29球団のどこからも声はかからなかった。
母国復帰案も現実的ではない。
3Aから再びメジャー昇格に挑戦することになった、コ・ウソクの厳しい現状だ。
MLBのミネソタ・ツインズは8月31日(日本時間)、コ・ウソクがウェーバーを通過し、傘下3Aのセントポール・セインツに完全移籍したと発表した。MLBの公式取引記録にも、コ・ウソクは30日付でセインツへアウトライト移籍したと登録されている。
それに先駆け、ツインズは29日、外野手のウォーカー・ジェンキンスを40人ロースターに登録するため、コ・ウソクをDFA(40人枠から外して移籍可能にする措置)とした。その後、コ・ウソクはウェーバーにかけられたが、ツインズを除くメジャー29球団は獲得に動かなかった。
結局、コ・ウソクはツインズの40人ロースターから外れ、セインツに残ることになった。

2カ月前とは状況が一変した。コ・ウソクは今年7月、デトロイト・タイガースからツインズへ金銭トレードで移籍し、ついに夢見ていたメジャーのマウンドに立った。

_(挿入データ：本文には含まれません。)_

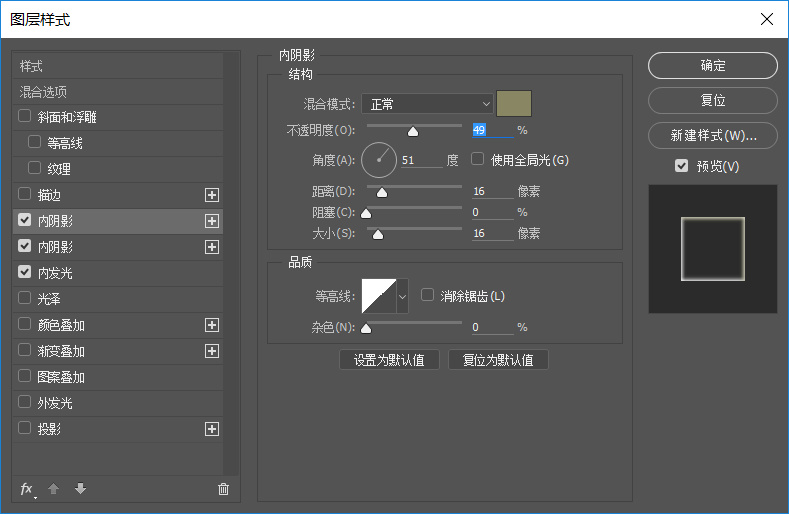Expand the 等高线 contour picker arrow
Image resolution: width=789 pixels, height=514 pixels.
click(403, 296)
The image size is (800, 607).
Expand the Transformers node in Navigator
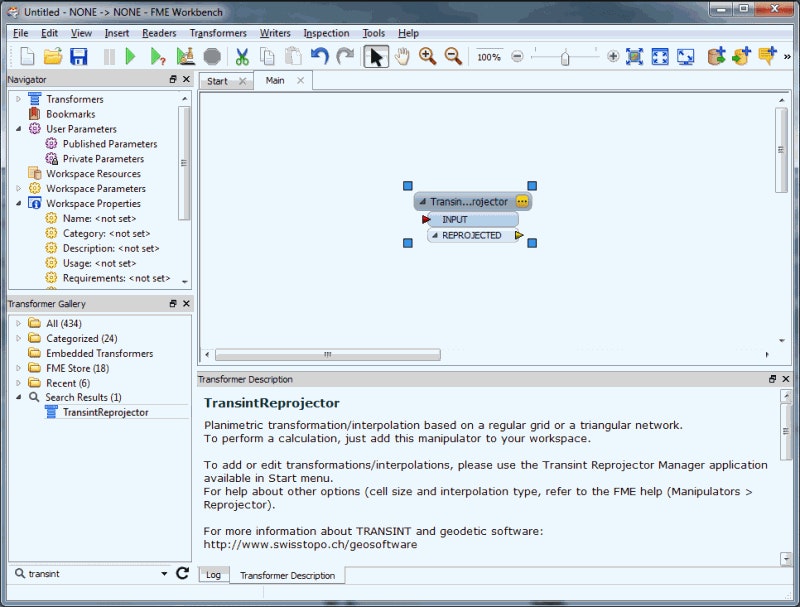coord(18,99)
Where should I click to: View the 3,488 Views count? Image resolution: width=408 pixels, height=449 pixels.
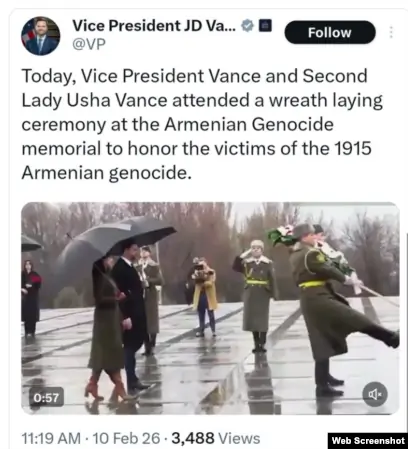tap(216, 438)
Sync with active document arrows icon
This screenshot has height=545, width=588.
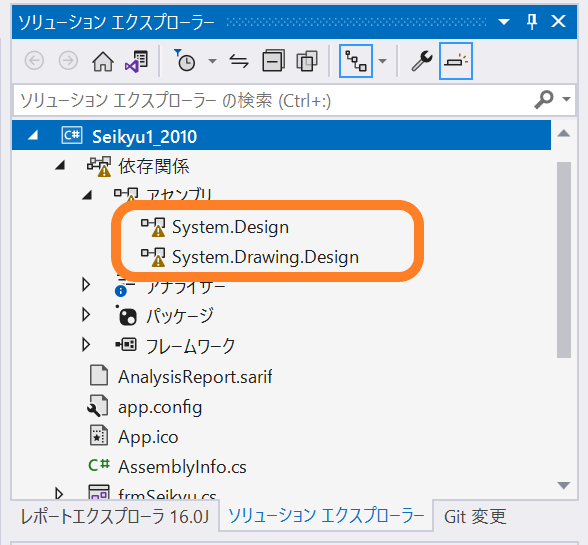239,61
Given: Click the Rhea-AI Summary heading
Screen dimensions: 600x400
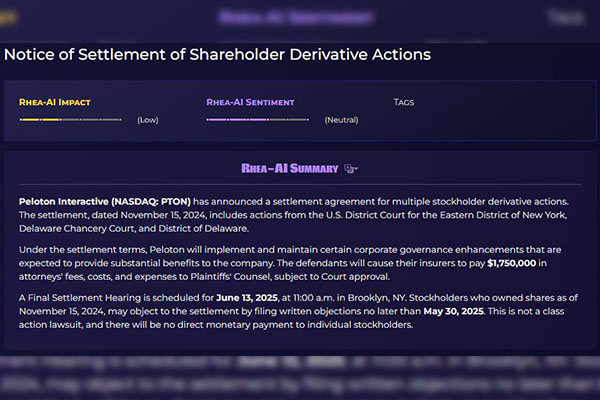Looking at the screenshot, I should 290,168.
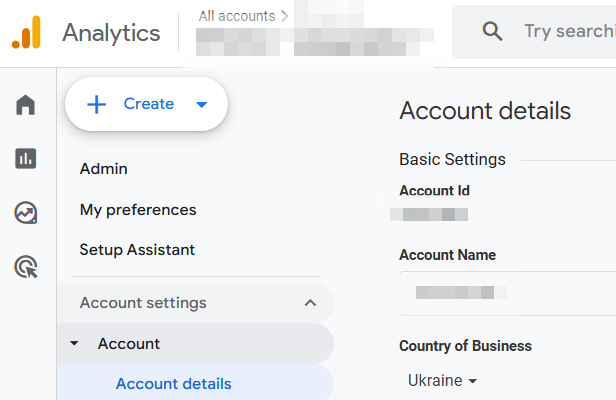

2024年にサンディエゴ・パドレスと契約して渡米してから2年あまり。待望のメジャー昇格を果たしたものの、その機会は長く続かなかった。メジャーでは4試合に登板し、1ホールド、防御率9.00を記録。4イニングを投げて4失点だった。
その後、再び3Aに降格すると、悪い出来事が重なった。7月25日、登板を前に審判団がコ・ウソクのグラブから異物を発見したのだ。コ・ウソクは不正な物質を使用したことはないと潔白を主張し、処分に異議を申し立てた。当初10試合だった出場停止処分は、8試合に減った。
しかし、この一件の影響もあってか、復帰後の成績も振るわなかった。セインツでは8試合に登板して2勝1敗、防御率12.54を記録。結局、ツインズはジェンキンスを40人ロースターに加えるため、コ・ウソクを40人枠から外した。
DFA直後、米国ではコ・ウソクが他球団で再びチャンスを得る可能性があるとの見方も出ていた。しかし、実際の市場の反応はゼロだった。29球団すべてがウェーバーでの獲得を見送った。
この結果を受け、コ・ウソクの古巣であるLGツインズへの復帰という選択肢も浮上したことだろう。ただ、タイミングが微妙だ。
LGは今季、前半戦の時点でコ・ウソクの復帰を視野に入れ、具体的な投手陣の構想まで描いていた。ヨム・ギョンヨプ監督は、コ・ウソクが戻ってくれば抑えを任せ、ソン・ジュヨンを再び先発に戻す案まで準備していたと明かしている。しかし、ツインズがコ・ウソクを獲得したことで、この計画は立ち消えとなった。
そして今となっては、時期も悪い。コ・ウソクが今LGに復帰したとしても、今季のポストシーズンには出場できない。KBOのポストシーズン出場資格を得るには、7月31日までに国内で登録されている必要があるためだ。残りのレギュラーシーズンでは戦力になれるものの、ラストスパートでチームの力になることはできないのだ。
ここ数年はパッとしない状況が続いているコ・ウソク。再びメジャーの舞台に立つためには、セインツで自らの力を誇示しなければならない。
◇コ・ウソク プロフィール
1998年8月6日生まれ。韓国・仁川出身。身長180cm。高校卒業後の2017年にLGツインズでプロデビュー。2019年に韓国プロ野球史上最年少30セーブ(21歳1カ月7日)達成、2022年に42セーブでセーブ王に輝き、韓国プロ野球史上19人目の通算100セーブ到達。2024年1月にサンディエゴ・パドレスと契約したが、開幕前の40人ロースター入りはならず。同年5月にトレードでマイアミ・マーリンズに移籍したものの、同月31日にDFAとなった。2025年6月、デトロイト・タイガースとマイナー契約。韓国代表では2019年プレミア12、2021年東京五輪、2023年WBC、杭州アジア大会に出場。2023年1月、元中日ドラゴンズのイ・ジョンボム(李鍾範)の娘で、イ・ジョンフの妹イ・ガヒョンと結婚した。